United Health is spending $1.5 billion in coronavirus relief: Here’s where its going
UnitedHealth Group (UNH) is investing $1.5 billion to provide financial relief to its insurance plan members, using a mix of givebacks and waived medical fees to alleviate the fallout from the coronavirus crisis.
In addition to a previously-announced plan to waive COVID-19-related visit costs it announced earlier this year, the insurance giant’s plans to offer premium credits ranging form 5% to 20% for some commercial insurance plans for June. For Medicare Advantage members, specialist and primary care physician visit costs will be waived through the end of September, UnitedHealth added.
“Our premiums were based on a certain medical cost assumption, and as we’ve looked at what the premiums are in relation to the cost, it’s the right thing to do to accelerate the give-back of that money to folks,” UnitedHealthcare CEO Dirk McMahon told Yahoo Finance in an interview.
With the pandemic forcing delays and closures in certain types of health care, insurers like UnitedHealth have seen their medical costs reduced. And with unemployment skyrocketing, McMahon hopes the move will help ease the burden on employers.
“With these reductions, business may be able to stay online longer, businesses may be able to keep more people on their payroll,” he said.
Prior to the outbreak, the health care industry was facing significant pressure over soaring costs, which fed the political fight over universal health care. With that in mind, McMahon suggested that the industry should respond to the crisis with an eye toward curbing health care inflation.
“I think what you’ve seen from the health insurance industry is there’s been some reactions to what’s the environment looks like. It’s the right thing to do,” he said.
‘Hard to predict’
Across the health care industry, elective procedures that are the most lucrative for hospitals and providers have all but stopped in the early part of the year due the outbreak. As a result, hospitals and providers have suffered, but insurers have benefitted.
What the pandemic’s impact on premiums will be in 2021 remains an open question. Insurers price in uncertainty — something of which there’s certainly no shortage.
McMahon explained that even as elective treatments slowly pick back up, the overall trajectory remains unclear.
“It’s just hard to predict what’s going to occur, and when— there’s clearly been some deferred costs now— at what rate, and how they come back. Obviously, some of it may not come back at all, but there’s a whole bunch of deferred care that people need to do,” he said.

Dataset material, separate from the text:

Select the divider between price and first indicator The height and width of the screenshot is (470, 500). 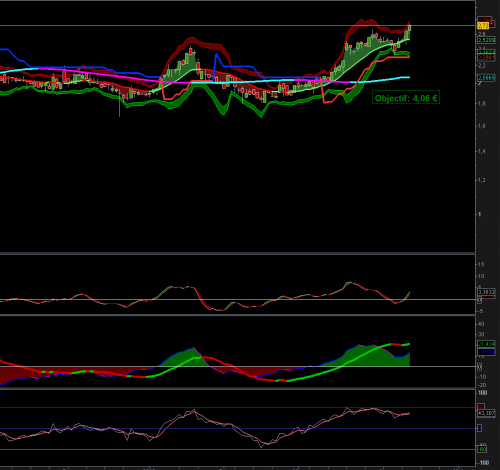237,254
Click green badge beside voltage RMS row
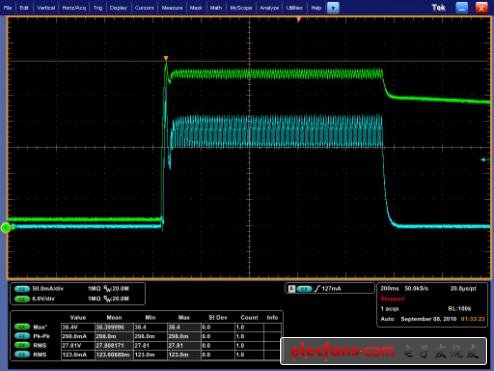494x371 pixels. [x=22, y=346]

That’s partly why the company is covering costs for Medicare Advantage members, to restrain costs down the line.
UnitedHealthcare is also keeping premiums stable for AARP Medicare Supplement policies, and accelerating funding to states for Medicaid plans. The insurer also plans to expand homeless support programs to include providing non-perishable food and baby formula.
Responding to COVID
United Health has also been investing in COVID-19 related initiatives, like self-swabbing studies, and a $5 million donation to a federally-sponsored program at Mayo Clinic to expand access to experimental plasma treatments.
The plasma from donors who have recovered from COVID-19 will be distributed to hospitalized patients with severe or life-threatening COVID-19 infections, the company said in a statement.
UnitedHealth’s chief medical officer, Dr. Richard Migliori, told Yahoo Finance the company’s focus on the outbreak came from a realization that there are no therapies to treat patients yet.
“Right now, we’re dependent upon a whole bunch of non-pharmacologic interventions like staying at home, like physical separation of people, like masking — and its taken its toll on the economy,” Migliori said.
So the company began to look at what the options are that could use a boost, and help through investments. UnitedHealth wants to help drive adoption of the treatments once proven effective, and create health benefit plan designs that mirror the commitment, the executive said.
“We’ve never had the ability, in this short a period of time, to see American medicine cooperate at this scale to get an answer, and that was exciting to us,” Migliori said.